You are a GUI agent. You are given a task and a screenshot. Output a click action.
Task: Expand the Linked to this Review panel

--

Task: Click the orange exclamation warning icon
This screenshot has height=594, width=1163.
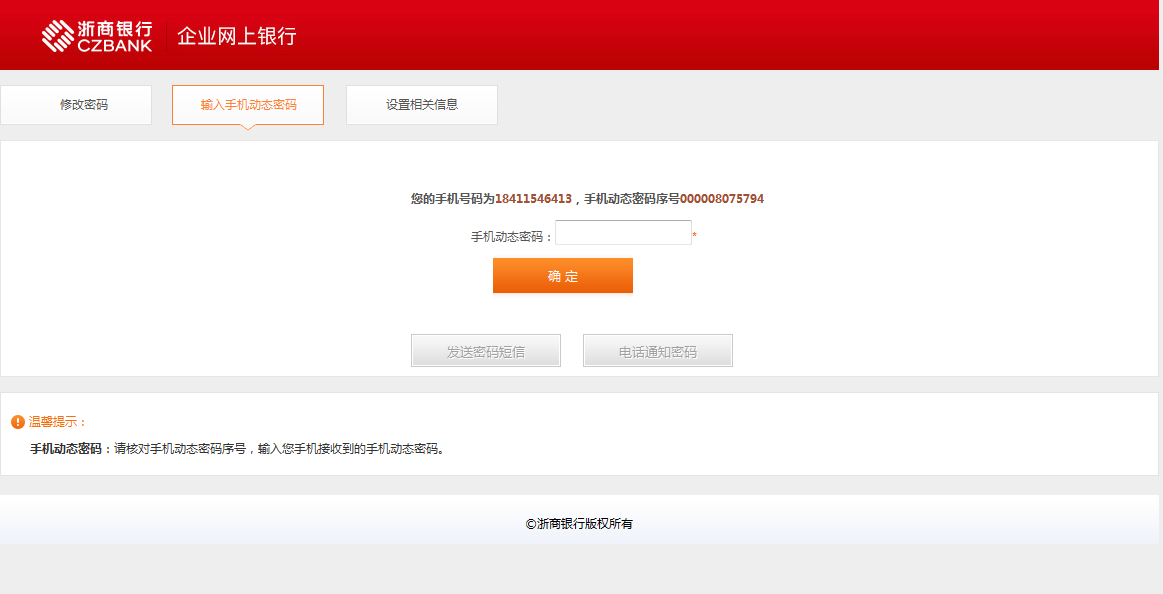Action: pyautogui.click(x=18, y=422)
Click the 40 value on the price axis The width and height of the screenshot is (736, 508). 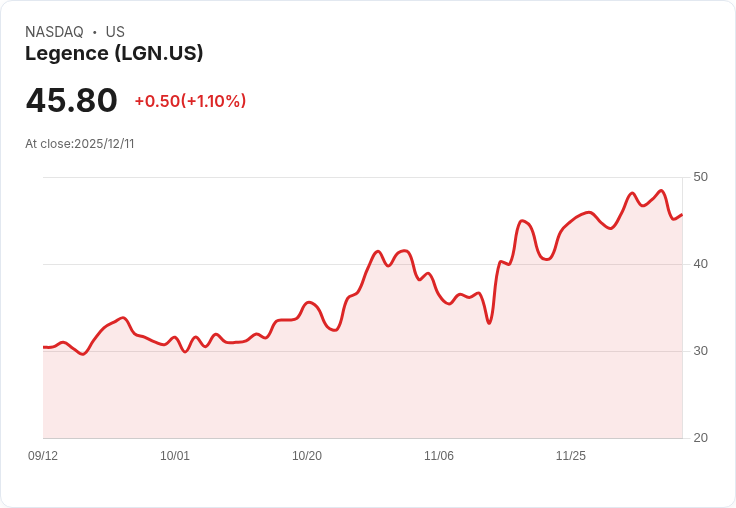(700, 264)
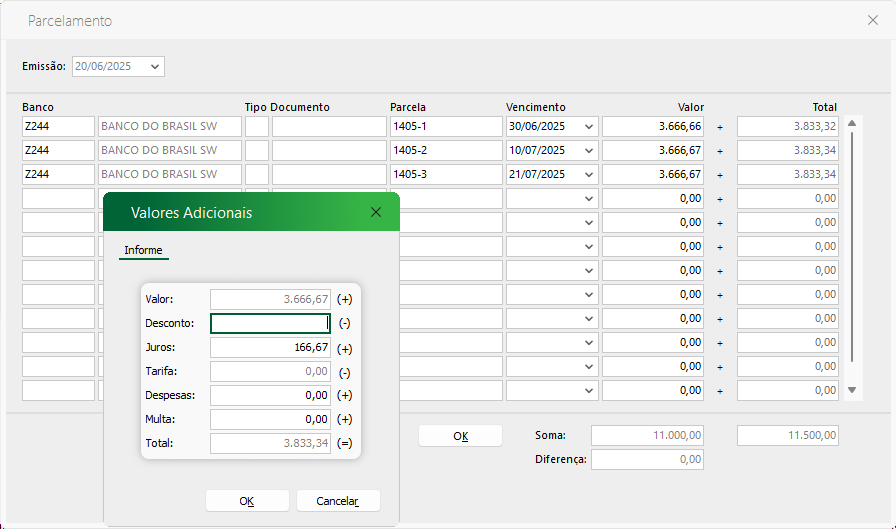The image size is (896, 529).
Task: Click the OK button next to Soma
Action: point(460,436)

==

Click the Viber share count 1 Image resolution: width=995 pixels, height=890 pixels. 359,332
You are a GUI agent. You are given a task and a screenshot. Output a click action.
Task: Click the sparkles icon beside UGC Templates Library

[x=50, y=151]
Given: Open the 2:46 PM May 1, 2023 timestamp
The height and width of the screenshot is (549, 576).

### Task to carry out
Out of the entries above, write out only the lines between the line holding "Task: Click the sparkles" and the line holding "The height and", inclusive, each exactly as given.

### Expected output
Task: Click the sparkles icon beside UGC Templates Library

[x=50, y=151]
Given: Open the 2:46 PM May 1, 2023 timestamp
The height and width of the screenshot is (549, 576).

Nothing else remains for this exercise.